En Brest, el viento golpeaba las velas del Idec Sport, donde ocho mujeres se preparaban para desafiar al mar en una vuelta al mundo sin escalas, mientras que en Deir al-Balah, las manos palestinas repartían comida entre ruinas y esperanza, mientras el humo del conflicto se mezclaba con el olor a pan recién hecho.
En Barcelona, la Universidad Autónoma de Barcelona se convirtió en escenario de gritos y banderas: independentistas, policías y simpatizantes de Vito Quiles se enfrentaron por la gira de este mismo. Afuera, algunos observaban desde la distancia, incrédulos ante cómo el debate se transformaba en un choque de ideologías.
En Kandahar, los talibanes caminaban entre los restos de un coche destruido tras los combates con Pakistán.

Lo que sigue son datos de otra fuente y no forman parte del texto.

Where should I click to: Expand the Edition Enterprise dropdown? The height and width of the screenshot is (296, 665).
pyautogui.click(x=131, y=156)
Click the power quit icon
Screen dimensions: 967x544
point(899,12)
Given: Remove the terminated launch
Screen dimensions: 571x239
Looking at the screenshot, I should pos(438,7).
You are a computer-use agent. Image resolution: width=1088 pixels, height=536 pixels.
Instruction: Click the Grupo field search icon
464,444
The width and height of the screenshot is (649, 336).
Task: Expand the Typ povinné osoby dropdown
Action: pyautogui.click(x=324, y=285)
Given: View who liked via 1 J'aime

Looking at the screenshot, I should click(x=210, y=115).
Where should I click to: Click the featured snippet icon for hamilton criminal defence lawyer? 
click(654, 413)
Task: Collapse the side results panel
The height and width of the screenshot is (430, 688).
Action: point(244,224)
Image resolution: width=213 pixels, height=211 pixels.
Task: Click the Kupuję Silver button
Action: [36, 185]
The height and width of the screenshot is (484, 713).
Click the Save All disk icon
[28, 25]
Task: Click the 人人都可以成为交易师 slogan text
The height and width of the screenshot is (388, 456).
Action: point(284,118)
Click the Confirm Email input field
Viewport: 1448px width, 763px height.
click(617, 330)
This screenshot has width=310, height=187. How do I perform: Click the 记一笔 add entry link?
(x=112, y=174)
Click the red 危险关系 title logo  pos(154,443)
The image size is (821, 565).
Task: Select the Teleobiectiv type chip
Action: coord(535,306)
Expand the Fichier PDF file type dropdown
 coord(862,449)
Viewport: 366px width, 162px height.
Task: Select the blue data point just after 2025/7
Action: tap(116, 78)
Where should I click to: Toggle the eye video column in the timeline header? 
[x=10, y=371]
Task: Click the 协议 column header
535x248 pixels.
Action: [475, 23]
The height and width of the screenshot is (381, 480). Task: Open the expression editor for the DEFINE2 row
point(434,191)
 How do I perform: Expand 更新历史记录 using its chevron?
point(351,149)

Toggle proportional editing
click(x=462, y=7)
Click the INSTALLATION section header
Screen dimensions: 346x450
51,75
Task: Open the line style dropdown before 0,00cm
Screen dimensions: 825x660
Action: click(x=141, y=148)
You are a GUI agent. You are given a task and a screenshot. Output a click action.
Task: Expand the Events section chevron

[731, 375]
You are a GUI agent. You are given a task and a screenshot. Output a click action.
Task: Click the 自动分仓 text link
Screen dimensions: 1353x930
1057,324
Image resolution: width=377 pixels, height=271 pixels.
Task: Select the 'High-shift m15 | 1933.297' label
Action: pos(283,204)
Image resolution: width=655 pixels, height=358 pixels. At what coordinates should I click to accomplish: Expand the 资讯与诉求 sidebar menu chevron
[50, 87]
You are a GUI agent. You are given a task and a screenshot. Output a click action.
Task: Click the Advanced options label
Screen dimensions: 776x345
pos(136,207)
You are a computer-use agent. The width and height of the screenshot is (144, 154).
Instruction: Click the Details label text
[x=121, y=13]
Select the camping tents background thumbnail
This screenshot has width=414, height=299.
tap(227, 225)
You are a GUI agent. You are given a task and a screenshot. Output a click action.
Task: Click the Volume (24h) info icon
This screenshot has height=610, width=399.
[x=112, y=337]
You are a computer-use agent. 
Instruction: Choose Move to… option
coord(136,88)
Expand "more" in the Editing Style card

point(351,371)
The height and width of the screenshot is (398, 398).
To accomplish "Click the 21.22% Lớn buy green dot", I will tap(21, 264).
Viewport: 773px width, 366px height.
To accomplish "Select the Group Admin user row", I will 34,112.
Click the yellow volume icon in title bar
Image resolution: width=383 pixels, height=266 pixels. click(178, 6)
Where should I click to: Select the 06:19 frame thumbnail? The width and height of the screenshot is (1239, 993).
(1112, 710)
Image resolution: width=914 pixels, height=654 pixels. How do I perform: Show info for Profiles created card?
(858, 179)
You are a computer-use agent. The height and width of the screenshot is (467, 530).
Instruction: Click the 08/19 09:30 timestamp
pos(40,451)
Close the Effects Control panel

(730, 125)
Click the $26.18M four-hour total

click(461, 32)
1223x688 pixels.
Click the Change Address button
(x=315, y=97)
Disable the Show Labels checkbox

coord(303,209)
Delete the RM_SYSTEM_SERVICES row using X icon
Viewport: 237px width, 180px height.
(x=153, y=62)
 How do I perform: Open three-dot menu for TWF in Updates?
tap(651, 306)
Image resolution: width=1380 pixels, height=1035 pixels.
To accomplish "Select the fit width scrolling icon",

En Hanói, la rutina seguía: un barbero cortaba el cabello en la calle y una vendedora ambulante ofrecía frutas bajo el sol húmedo del sudeste asiático.
En Nairobi, el país lloraba a Raila Odinga. Miles huían entre gases lacrimógenos y disparos mientras un helicóptero levantaba polvo sobre el duelo colectivo. En los márgenes, algunos se inclinaban ante su ataúd, otros corrían, asustados, entre los ecos del pasado.
En Indianápolis, los colores del otoño cubrían los árboles mientras pescadores cruzaban el lago en silencio. En Washington, activistas tiraban de una cuerda imaginaria por el futuro del planeta. En Calcuta, un artesano daba vida a la diosa Kali antes de Diwali, y en Sinsheim, las nubes se posaban sobre el castillo de Steinsberg como si el tiempo se hubiera detenido.